I guess you've tried some obvious ways to do this, but let me just suggest the first thing that comes to my mind. There may be reasons why it won't work; if so I'll leave it to you to provide more info.

May I presume line L is in a known orientation (perhaps vertical)? That means the slop of the other straight side -- let's call it M -- is known.

From the slope of M and the coordinates of the common vertex of L and M, you can write an equation for M in y=mx+b form.
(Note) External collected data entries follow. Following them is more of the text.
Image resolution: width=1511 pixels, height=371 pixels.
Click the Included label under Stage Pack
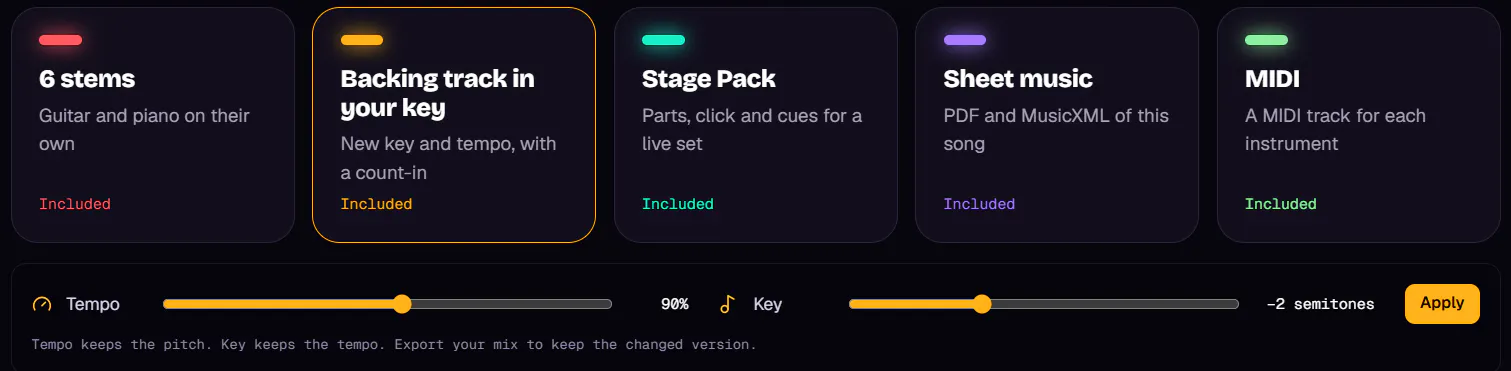pos(678,204)
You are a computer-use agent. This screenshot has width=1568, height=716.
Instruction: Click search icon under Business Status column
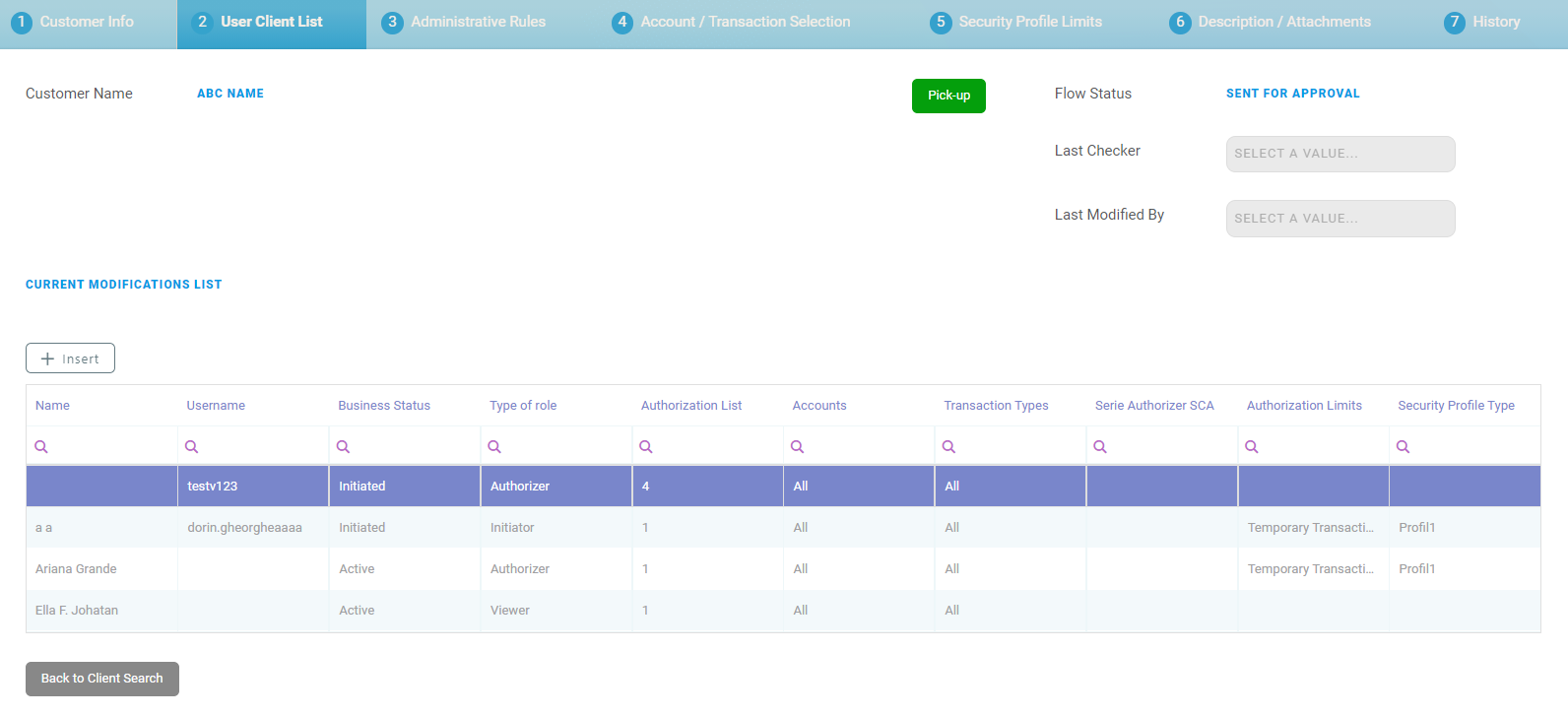pos(344,447)
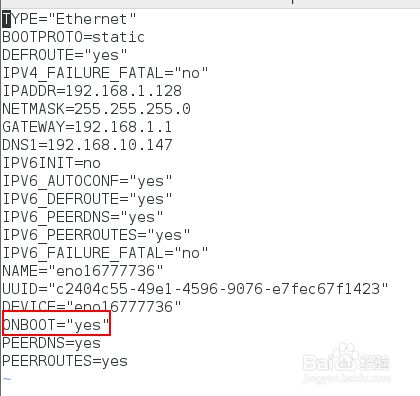Click the NAME="eno16777736" line

pos(83,271)
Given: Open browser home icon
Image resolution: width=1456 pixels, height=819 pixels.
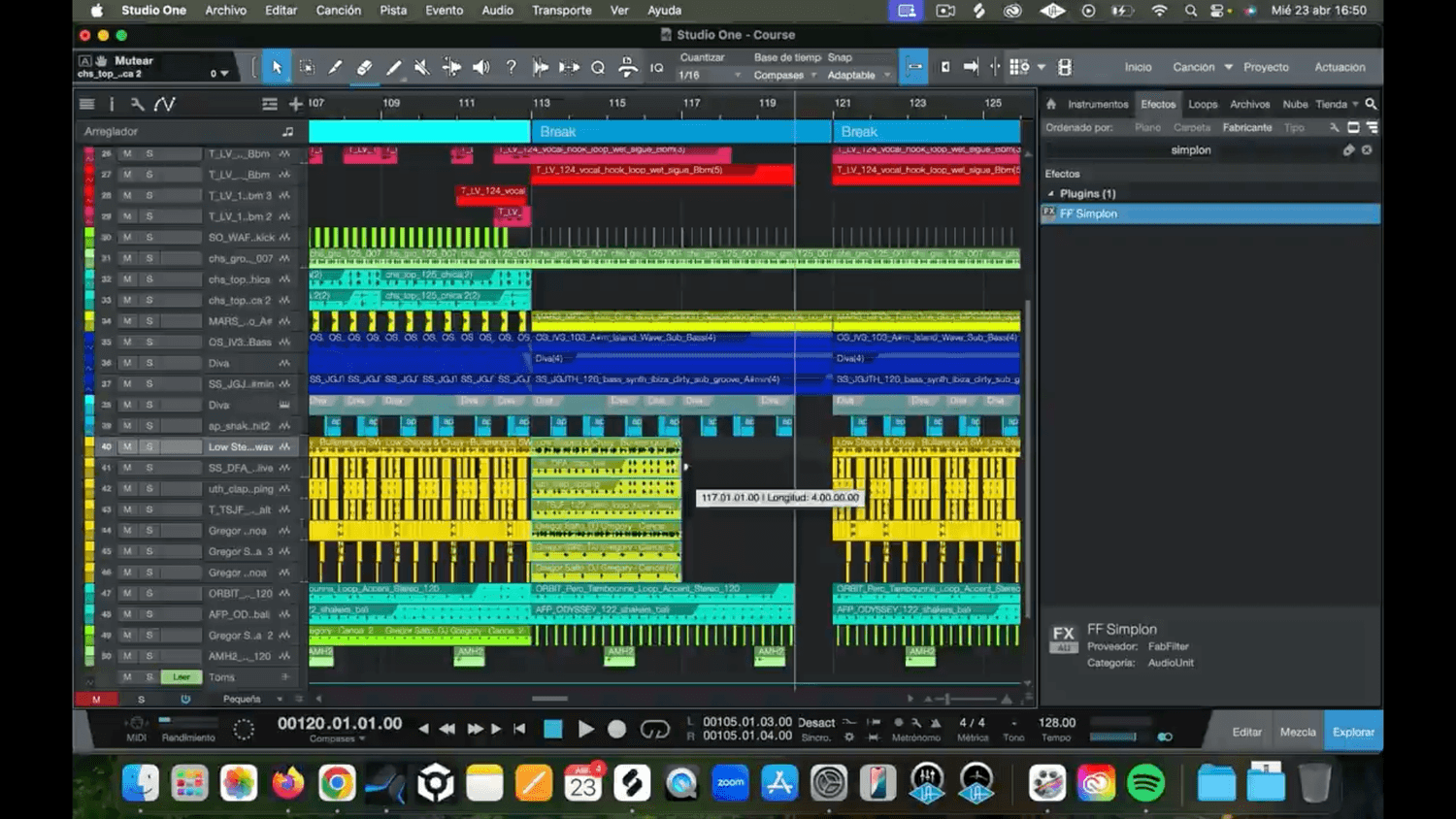Looking at the screenshot, I should (x=1050, y=104).
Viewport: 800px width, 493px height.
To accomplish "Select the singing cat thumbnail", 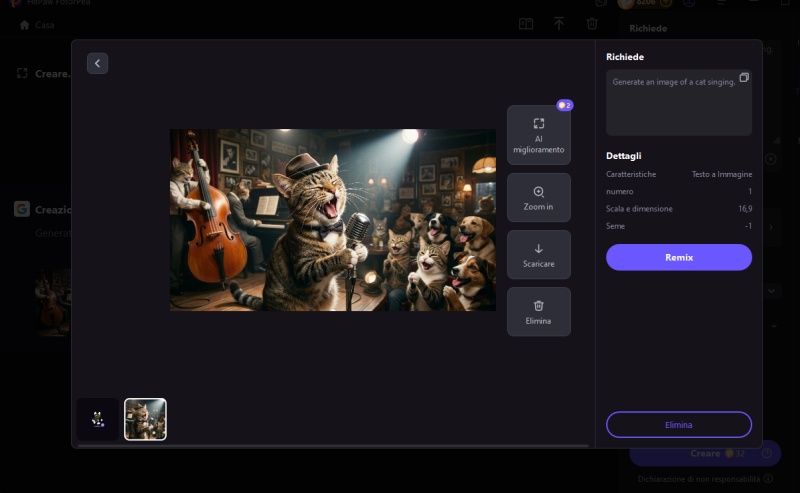I will coord(145,419).
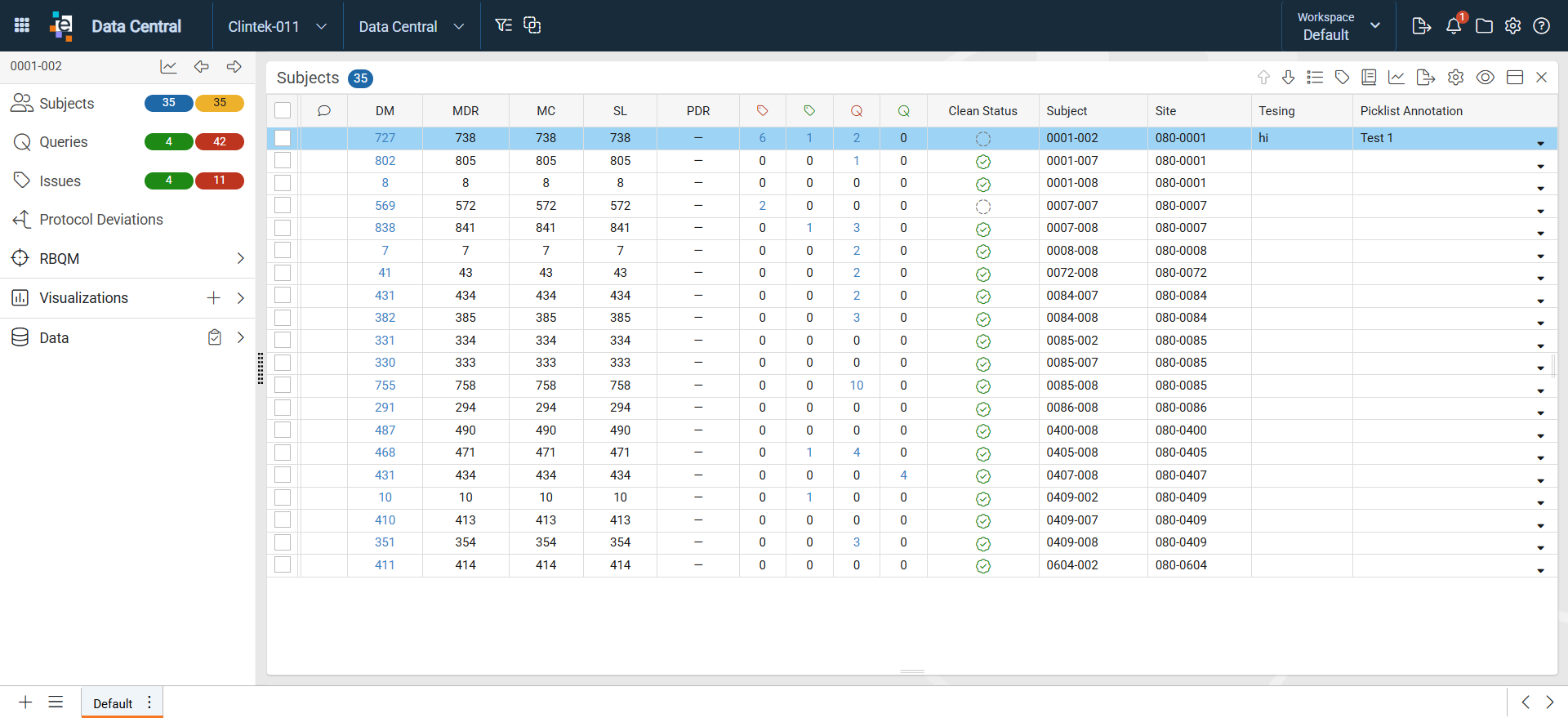Open Protocol Deviations in the sidebar
The width and height of the screenshot is (1568, 718).
point(101,220)
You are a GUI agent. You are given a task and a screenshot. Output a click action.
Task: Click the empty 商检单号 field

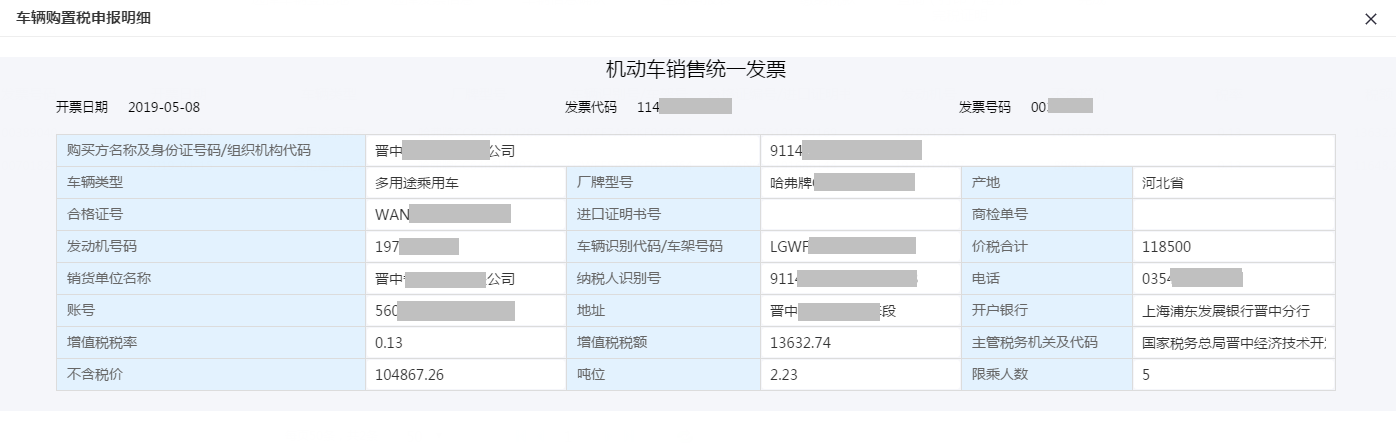[1233, 214]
Then you need to solve for the intersection of the line with f(x); there are standard techniques for doing this numerically.

Once you know the common vertex of L and M, as well as the intersection of M with f(x), you can get the length of M using the Distance Formula from geometry.


Hmmm, when θ is 90°, the line is simply y=whatever (the y-coordinate of the vertex common to L and M. Not sure why that would be a problem.
Its understandable for your skepticism, and so thank you for your time. I guess I could be a little less vague. Your correct the orientation is vertical and also the function is an exponential function, we can say exp(x).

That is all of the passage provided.